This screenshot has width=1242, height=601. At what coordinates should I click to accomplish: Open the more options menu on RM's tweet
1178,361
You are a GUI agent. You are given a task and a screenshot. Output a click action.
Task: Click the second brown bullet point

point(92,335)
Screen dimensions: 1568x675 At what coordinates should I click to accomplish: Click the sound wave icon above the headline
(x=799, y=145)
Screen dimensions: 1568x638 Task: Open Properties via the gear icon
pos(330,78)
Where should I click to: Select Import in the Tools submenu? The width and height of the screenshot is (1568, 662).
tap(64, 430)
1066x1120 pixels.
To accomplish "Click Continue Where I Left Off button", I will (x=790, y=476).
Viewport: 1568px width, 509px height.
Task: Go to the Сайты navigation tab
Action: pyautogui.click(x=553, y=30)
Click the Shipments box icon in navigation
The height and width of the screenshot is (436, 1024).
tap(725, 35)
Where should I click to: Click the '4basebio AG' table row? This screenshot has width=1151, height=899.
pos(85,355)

■ **What is required**
Provide an exact transcription of every entry above.

■ **Solution to this problem**
This screenshot has width=1242, height=601. At what coordinates should I click to accomplish: Open the more options menu on RM's tweet
1178,361
You are a GUI agent. You are given a task and a screenshot. Output a click action.
Task: Click the second brown bullet point

point(92,335)
Screen dimensions: 1568x675 At what coordinates should I click to accomplish: Click the sound wave icon above the headline
(x=799, y=145)
Screen dimensions: 1568x638 Task: Open Properties via the gear icon
pos(330,78)
Where should I click to: Select Import in the Tools submenu? The width and height of the screenshot is (1568, 662).
tap(64, 430)
1066x1120 pixels.
To accomplish "Click Continue Where I Left Off button", I will (x=790, y=476).
Viewport: 1568px width, 509px height.
Task: Go to the Сайты navigation tab
Action: pyautogui.click(x=553, y=30)
Click the Shipments box icon in navigation
The height and width of the screenshot is (436, 1024).
tap(725, 35)
Where should I click to: Click the '4basebio AG' table row? This screenshot has width=1151, height=899.
pos(85,355)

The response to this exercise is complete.